Het Netherlands Centre for One Health (NCOH) brengt vooraanstaande academische onderzoeksinstituten in Nederland samen in een open innovatienetwerk dat inspeelt op het thema One Health. Het doel is een geïntegreerde aanpak van de wereldwijde risico’s van infectieziekten en duurzame oplossingen voor grote maatschappelijke uitdagingen op het gebied van dier- en volksgezondheid, gezonde wilde fauna en ecosystemen. Het NCOH richt zijn onderzoek en verdere ontwikkeling van kennis op antibioticaresistentie, opkomende infectieziekten, slimme veehouderij en gezonde ecosystemen. Het NCOH creëert samenwerking tussen de academische en onderzoeksinstituten, overheidsinstellingen, NGO's, instituten voor de volksgezondheid en industriële partners. De NCOH-partners zijn het AMC in Amsterdam, Erasmus MC in Rotterdam, Leids Universitair Medisch Centrum, Universitair Medisch Centrum Utrecht, Universiteit Leiden, Universiteit Utrecht, en Wageningen University & Research. Vanaf 1 januari 2018 voegen ook de KNAW en het Radboudumc zich daarbij.
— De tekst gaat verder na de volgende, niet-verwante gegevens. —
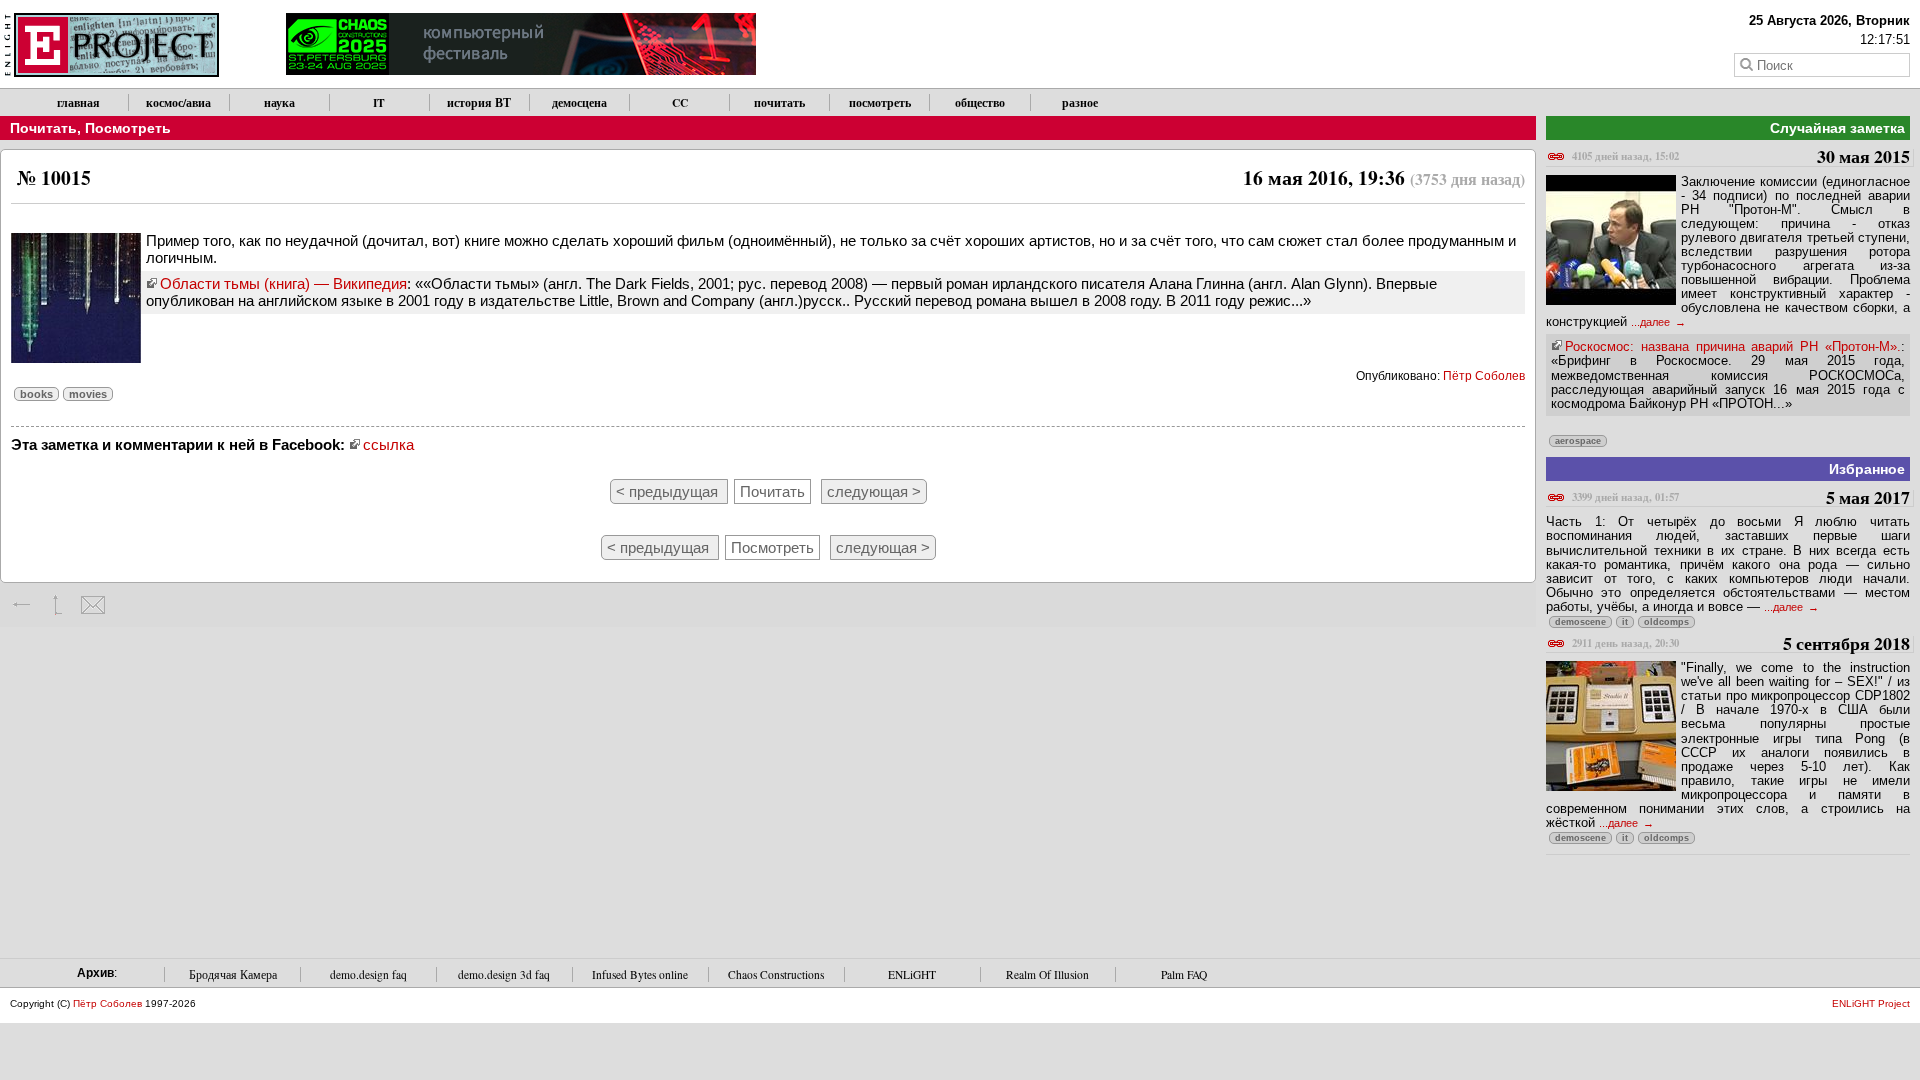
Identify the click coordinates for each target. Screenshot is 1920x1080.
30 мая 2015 (1741, 157)
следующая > (874, 491)
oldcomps (1666, 622)
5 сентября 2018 (1741, 644)
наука (279, 102)
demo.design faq (368, 974)
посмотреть (880, 102)
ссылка (388, 444)
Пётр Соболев (1484, 376)
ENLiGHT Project (1871, 1003)
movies (88, 394)
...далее (1652, 322)
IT (379, 102)
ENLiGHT (912, 974)
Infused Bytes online (640, 974)
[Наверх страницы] (57, 605)
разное (1080, 102)
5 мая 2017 (1741, 498)
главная (78, 102)
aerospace (1578, 441)
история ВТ (479, 102)
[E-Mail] (92, 605)
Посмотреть (128, 128)
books (36, 394)
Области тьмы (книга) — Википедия (283, 283)
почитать (779, 102)
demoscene (1580, 622)
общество (980, 102)
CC (680, 102)
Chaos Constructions (776, 974)
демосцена (579, 102)
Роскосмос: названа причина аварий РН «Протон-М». (1733, 346)
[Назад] (22, 605)
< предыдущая (669, 491)
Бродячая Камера (233, 974)
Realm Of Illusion (1047, 974)
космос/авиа (178, 102)
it (1625, 622)
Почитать (43, 128)
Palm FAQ (1184, 974)
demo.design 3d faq (504, 974)
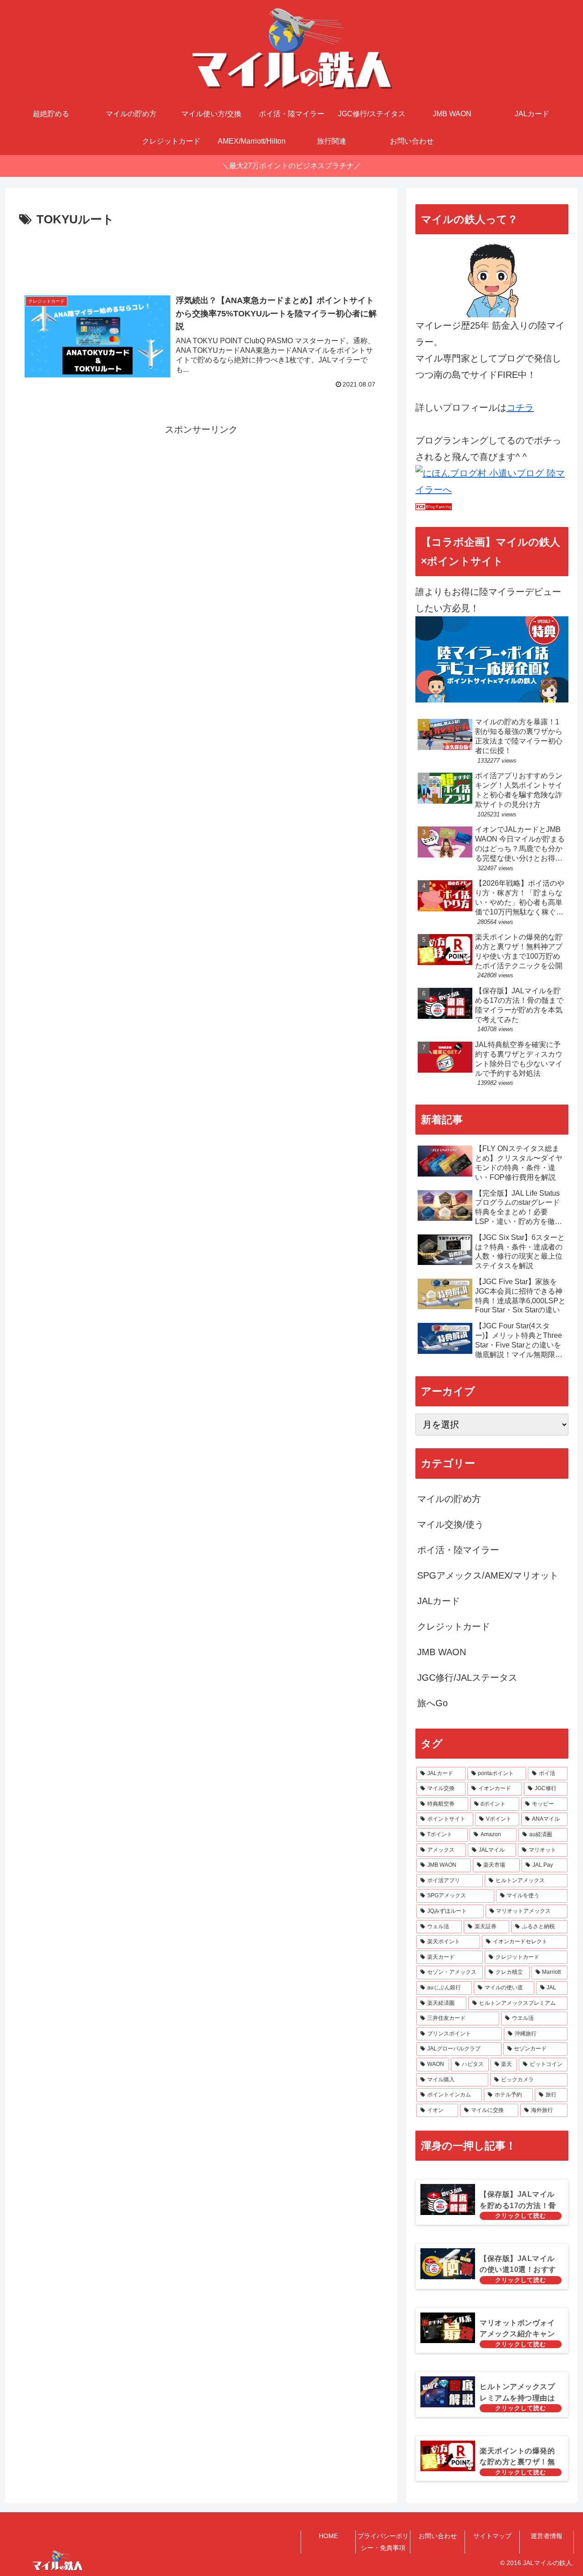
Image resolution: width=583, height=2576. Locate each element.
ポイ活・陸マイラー (458, 1550)
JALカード (438, 1601)
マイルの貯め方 (449, 1499)
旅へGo (432, 1703)
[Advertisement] (201, 255)
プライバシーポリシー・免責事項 (383, 2541)
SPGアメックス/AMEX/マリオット (487, 1575)
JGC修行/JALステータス (467, 1678)
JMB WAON (441, 1652)
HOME (328, 2536)
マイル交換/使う (450, 1524)
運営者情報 (547, 2536)
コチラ (520, 408)
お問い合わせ (438, 2536)
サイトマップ (492, 2536)
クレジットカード (453, 1626)
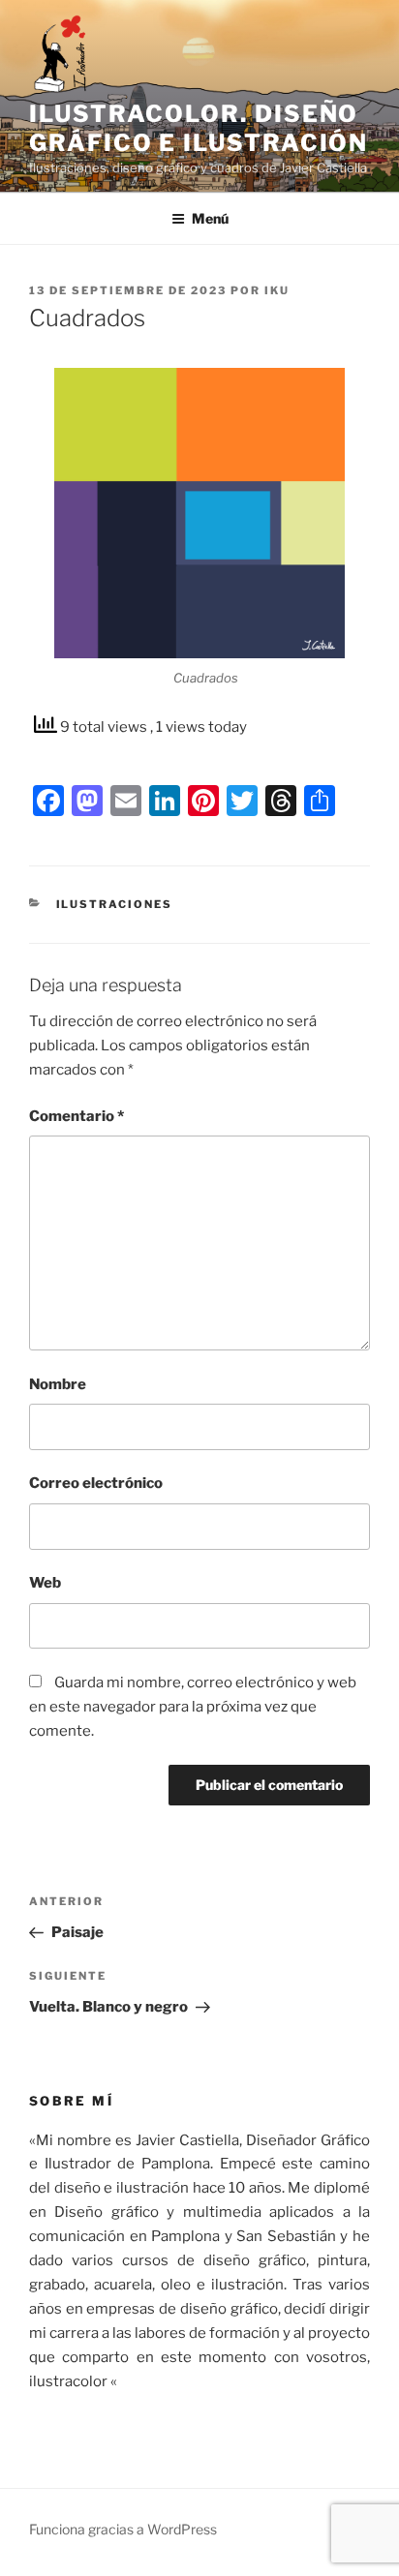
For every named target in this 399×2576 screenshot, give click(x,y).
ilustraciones (114, 904)
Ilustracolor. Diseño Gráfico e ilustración (198, 128)
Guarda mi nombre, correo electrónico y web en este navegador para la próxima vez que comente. (192, 1707)
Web (45, 1582)
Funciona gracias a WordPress (123, 2529)
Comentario (76, 1116)
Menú (210, 218)
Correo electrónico (96, 1483)
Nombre (57, 1384)
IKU (277, 290)
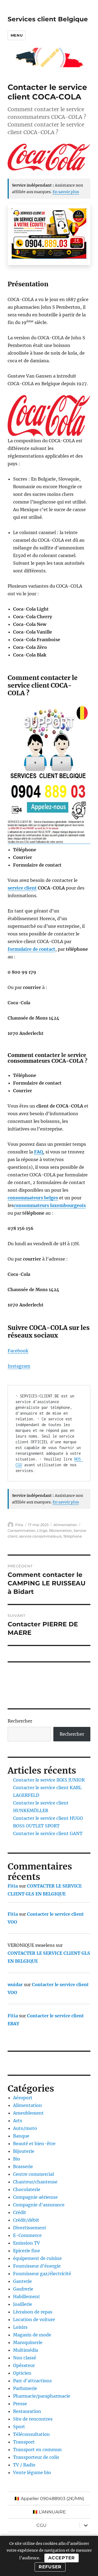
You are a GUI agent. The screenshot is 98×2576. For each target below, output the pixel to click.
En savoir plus (66, 191)
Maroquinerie (27, 2342)
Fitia (19, 1525)
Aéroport (22, 2097)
De Koninklijke Nederlandse Akademie van Wetenschappen (KNAW) is het forum, de stem en het geweten van de Nederlandse wetenschap. Zij ontleent haar gezag aan haar op kwaliteit geselecteerde leden. Vanuit een onafhankelijke positie bewaakt zij de kwaliteit en de belangen van de wetenschap en adviseert zij de regering. Zij is verantwoordelijk voor vijftien instituten die met hun onderzoek en collecties tot de voorhoede van de Nederlandse wetenschap behoren en internationale faam genieten.
Het Hubrecht Institute is een onderzoeksinstituut dat zich richt op ontwikkelings- en stamcelbiologie. De 19 onderzoeksgroepen van het instituut doen fundamenteel en multidisciplinair onderzoek, zowel in gezonde systemen als in ziektemodellen. Het Hubrecht Institute is geaffilieerd met het Universitair Medisch Centrum Utrecht. Dit bevordert de vertaling van het onderzoek naar de kliniek. Het Hubrecht Institute is onderdeel van de Koninklijke Nederlandsche Akademie van Wetenschappen (KNAW).
Het Westerdijk Fungal Biodiversity Institute beheert een wereldvermaarde collectie van levende schimmels, gisten en bacteriën en is een expertisecentrum voor mycologie, onderzoek naar schimmels en zwammen. De unieke collectie van ruim 100.000 levende schimmelstammen plaatst het Westerdijk Instituut wereldwijd aan de top van mycologische onderzoeksinstituten. Het Westerdijk Instituut levert antwoorden op maatschappelijk relevante vragen op het gebied van gezondheid, landbouw en industrie en is deel van de Koninklijke Nederlandsche Akademie van Wetenschappen (KNAW).
Het Nederlands Instituut voor Ecologie (NIOO-KNAW) is met ruim 300 medewerkers en studenten een van de grootste onderzoeksinstituten van de Koninklijke Nederlandse Akademie van Wetenschappen (KNAW). Het is gespecialiseerd in de ecologie van het water en het land: hoe werkt de natuur? De onderzoekers bestuderen bijvoorbeeld de ecologie van vogelgriep, de bloei van giftige algen en nieuwe antibiotica in de bodem. Deze kennis is van belang voor het oplossen of voorkómen van wereldwijde natuur- en milieuproblemen door klimaatverandering, biologische invasies en veranderend landgebruik. Sinds 2011 is het gevestigd in een duurzaam gebouwd onderzoekspand in Wageningen. De historie van het onderzoek gaat meer dan 60 jaar terug en loopt door ons hele land, en ver daarbuiten.